=== Data provided ===
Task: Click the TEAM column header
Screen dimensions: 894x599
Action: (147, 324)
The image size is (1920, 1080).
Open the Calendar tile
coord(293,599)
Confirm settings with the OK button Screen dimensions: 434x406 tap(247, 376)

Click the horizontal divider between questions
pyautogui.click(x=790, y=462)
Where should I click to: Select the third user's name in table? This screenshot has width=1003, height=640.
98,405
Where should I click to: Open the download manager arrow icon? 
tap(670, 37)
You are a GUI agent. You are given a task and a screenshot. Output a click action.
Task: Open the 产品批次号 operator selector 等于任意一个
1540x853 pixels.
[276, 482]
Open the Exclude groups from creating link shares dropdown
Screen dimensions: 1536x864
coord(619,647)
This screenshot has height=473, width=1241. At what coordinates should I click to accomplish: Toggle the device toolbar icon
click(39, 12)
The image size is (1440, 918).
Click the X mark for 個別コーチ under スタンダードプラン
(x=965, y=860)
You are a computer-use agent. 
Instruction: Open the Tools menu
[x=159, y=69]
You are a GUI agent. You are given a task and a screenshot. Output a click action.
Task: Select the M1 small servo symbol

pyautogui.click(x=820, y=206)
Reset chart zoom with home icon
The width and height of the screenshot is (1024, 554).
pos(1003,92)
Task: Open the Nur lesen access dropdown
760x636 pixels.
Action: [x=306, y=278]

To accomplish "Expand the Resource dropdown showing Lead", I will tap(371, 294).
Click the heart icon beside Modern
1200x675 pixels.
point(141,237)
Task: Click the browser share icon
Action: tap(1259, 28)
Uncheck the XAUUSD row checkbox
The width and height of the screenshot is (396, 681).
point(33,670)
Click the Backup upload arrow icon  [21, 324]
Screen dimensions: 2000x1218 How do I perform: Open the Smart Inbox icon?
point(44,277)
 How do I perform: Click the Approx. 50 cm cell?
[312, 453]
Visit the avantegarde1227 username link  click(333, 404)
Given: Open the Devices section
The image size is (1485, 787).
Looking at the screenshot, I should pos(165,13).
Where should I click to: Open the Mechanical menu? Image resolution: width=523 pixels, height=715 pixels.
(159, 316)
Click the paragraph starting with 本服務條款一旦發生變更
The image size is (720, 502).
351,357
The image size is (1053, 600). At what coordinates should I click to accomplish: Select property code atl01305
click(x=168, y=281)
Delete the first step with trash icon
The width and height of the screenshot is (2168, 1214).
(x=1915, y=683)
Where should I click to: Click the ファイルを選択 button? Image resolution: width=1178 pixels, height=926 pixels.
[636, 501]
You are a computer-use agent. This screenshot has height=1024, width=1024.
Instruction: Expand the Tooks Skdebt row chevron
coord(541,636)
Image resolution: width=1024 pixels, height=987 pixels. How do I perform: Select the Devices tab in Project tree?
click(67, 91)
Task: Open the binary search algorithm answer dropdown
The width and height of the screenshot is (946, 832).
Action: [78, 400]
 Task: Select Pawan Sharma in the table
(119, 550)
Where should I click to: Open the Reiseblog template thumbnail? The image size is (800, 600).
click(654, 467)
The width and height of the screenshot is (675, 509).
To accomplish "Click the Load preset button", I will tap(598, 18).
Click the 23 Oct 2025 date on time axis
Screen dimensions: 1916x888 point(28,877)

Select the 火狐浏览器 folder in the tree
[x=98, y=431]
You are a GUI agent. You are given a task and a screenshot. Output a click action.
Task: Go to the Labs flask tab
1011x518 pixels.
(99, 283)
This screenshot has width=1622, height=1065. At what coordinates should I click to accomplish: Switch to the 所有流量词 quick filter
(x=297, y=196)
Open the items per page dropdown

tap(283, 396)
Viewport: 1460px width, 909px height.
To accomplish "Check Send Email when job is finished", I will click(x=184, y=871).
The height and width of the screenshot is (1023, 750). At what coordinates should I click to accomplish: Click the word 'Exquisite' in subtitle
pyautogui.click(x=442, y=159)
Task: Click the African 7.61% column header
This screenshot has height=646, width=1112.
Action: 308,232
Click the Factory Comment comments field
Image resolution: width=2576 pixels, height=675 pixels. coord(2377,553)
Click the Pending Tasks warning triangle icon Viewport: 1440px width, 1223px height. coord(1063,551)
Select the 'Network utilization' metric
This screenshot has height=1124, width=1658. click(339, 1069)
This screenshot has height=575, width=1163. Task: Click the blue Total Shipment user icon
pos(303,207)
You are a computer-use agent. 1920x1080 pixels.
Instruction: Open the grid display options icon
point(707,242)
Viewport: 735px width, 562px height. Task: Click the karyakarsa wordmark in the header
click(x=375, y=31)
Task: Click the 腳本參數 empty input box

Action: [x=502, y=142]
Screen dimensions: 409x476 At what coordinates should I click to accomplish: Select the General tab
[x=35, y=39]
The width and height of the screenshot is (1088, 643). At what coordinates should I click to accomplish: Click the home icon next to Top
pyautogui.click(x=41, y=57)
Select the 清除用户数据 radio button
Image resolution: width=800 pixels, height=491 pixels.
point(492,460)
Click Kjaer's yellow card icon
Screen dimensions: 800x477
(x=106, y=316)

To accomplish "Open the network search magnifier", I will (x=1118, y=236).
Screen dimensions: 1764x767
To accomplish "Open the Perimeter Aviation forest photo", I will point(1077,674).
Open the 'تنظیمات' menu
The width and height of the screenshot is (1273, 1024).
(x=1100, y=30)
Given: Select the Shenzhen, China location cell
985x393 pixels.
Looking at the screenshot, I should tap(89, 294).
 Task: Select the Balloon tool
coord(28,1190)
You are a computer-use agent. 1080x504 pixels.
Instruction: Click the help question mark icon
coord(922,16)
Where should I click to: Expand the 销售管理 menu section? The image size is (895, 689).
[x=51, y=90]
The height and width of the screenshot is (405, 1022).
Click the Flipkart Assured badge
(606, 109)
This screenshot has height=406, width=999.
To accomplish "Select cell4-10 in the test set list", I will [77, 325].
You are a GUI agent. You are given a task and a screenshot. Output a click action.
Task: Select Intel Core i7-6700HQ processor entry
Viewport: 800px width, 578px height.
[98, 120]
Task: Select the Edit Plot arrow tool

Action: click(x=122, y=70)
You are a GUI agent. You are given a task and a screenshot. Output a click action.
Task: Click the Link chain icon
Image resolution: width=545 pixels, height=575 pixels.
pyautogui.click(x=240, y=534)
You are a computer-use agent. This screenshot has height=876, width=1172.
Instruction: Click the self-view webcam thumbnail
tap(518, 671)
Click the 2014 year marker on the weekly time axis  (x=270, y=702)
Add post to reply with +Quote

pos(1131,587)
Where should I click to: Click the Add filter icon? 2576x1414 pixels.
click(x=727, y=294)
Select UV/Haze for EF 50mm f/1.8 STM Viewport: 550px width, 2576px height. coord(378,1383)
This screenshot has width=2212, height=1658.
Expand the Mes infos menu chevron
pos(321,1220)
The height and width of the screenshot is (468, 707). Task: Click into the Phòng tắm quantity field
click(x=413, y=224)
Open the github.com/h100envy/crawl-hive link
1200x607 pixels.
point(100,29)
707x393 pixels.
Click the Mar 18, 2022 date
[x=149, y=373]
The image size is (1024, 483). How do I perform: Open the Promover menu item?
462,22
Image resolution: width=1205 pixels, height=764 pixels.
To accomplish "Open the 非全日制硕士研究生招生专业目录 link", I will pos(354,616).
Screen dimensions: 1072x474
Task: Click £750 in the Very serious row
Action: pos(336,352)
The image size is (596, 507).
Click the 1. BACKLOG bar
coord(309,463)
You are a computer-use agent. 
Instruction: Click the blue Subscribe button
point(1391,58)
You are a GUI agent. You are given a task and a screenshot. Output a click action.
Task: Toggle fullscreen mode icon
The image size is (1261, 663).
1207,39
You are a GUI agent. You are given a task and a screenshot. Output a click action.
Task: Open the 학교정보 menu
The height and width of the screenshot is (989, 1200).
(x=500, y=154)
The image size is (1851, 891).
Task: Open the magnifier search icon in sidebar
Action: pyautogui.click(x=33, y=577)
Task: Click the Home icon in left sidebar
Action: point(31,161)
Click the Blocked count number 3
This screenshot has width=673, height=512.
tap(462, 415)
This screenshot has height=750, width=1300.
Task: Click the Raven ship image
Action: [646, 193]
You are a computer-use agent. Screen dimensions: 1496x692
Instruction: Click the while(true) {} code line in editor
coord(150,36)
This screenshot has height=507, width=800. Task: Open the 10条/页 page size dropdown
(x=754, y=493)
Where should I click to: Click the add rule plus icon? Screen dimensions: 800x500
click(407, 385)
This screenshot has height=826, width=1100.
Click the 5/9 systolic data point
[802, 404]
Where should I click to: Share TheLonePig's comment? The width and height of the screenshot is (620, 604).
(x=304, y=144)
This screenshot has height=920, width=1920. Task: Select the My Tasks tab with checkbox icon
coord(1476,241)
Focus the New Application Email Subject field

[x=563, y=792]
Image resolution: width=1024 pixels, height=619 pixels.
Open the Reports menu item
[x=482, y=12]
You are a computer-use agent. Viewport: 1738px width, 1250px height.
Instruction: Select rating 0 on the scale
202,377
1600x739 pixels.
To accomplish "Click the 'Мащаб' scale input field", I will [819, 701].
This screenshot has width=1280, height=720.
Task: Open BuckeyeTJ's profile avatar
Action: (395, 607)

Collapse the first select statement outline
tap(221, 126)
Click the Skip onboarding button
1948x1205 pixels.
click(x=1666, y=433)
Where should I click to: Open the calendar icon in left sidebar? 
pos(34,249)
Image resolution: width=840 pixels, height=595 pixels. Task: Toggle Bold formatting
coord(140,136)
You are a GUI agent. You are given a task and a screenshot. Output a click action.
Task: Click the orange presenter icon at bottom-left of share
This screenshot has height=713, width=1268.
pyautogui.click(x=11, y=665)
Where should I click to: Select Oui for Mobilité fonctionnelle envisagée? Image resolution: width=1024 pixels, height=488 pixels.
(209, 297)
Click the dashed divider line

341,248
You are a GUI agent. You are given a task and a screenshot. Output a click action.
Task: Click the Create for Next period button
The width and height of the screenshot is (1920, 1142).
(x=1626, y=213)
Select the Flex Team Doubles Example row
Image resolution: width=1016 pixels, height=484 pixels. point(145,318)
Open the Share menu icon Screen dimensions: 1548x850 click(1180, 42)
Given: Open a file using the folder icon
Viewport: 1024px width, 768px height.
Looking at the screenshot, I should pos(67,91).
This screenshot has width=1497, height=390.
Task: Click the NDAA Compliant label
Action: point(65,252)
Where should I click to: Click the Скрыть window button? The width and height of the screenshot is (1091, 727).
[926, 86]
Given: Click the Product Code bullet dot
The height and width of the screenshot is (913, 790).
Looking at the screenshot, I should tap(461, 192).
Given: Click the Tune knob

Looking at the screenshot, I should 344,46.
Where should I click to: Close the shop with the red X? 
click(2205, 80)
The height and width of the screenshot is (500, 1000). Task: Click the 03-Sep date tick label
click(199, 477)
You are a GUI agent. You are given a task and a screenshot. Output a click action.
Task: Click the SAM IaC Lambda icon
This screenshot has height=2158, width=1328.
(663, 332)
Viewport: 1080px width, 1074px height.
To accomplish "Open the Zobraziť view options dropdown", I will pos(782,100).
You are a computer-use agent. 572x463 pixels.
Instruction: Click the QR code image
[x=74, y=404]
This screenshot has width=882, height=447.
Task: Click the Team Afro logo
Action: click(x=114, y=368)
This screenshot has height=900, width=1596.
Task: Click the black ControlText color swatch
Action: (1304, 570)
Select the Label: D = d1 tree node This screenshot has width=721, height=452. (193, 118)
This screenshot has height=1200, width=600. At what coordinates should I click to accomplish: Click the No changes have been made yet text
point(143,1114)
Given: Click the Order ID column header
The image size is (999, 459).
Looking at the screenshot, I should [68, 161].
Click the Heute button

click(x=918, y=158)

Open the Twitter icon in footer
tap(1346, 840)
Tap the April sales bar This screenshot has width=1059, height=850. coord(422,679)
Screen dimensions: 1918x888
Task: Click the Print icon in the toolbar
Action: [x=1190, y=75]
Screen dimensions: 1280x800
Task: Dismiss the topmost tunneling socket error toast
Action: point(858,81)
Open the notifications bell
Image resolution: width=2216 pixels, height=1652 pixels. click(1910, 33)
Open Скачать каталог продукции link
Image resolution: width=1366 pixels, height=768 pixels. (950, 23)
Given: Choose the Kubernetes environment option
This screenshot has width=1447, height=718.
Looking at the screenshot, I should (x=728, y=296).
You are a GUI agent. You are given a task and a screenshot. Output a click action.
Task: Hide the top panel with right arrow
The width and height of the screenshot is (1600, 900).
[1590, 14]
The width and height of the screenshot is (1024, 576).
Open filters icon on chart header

=== Exercise details ===
Rewrite the material from the line containing "has height=876, width=1172." up to and including the line containing "coord(309,463)" as a numbered list, leaving out blank lines.

=== Result below ===
1. You are a computer-use agent. This screenshot has height=876, width=1172.
2. Instruction: Click the self-view webcam thumbnail
3. tap(518, 671)
4. Click the 2014 year marker on the weekly time axis  (x=270, y=702)
5. Add post to reply with +Quote
6. pos(1131,587)
7. Where should I click to: Click the Add filter icon? 2576x1414 pixels.
8. click(x=727, y=294)
9. Select UV/Haze for EF 50mm f/1.8 STM Viewport: 550px width, 2576px height. coord(378,1383)
10. This screenshot has width=2212, height=1658.
11. Expand the Mes infos menu chevron
12. pos(321,1220)
13. The height and width of the screenshot is (468, 707). Task: Click into the Phòng tắm quantity field
14. click(x=413, y=224)
15. Open the github.com/h100envy/crawl-hive link
16. 1200x607 pixels.
17. point(100,29)
18. 707x393 pixels.
19. Click the Mar 18, 2022 date
20. [x=149, y=373]
21. The image size is (1024, 483). How do I perform: Open the Promover menu item?
22. 462,22
23. Image resolution: width=1205 pixels, height=764 pixels.
24. To accomplish "Open the 非全日制硕士研究生招生专业目录 link", I will pos(354,616).
25. Screen dimensions: 1072x474
26. Task: Click £750 in the Very serious row
27. Action: pos(336,352)
28. The image size is (596, 507).
29. Click the 1. BACKLOG bar
30. coord(309,463)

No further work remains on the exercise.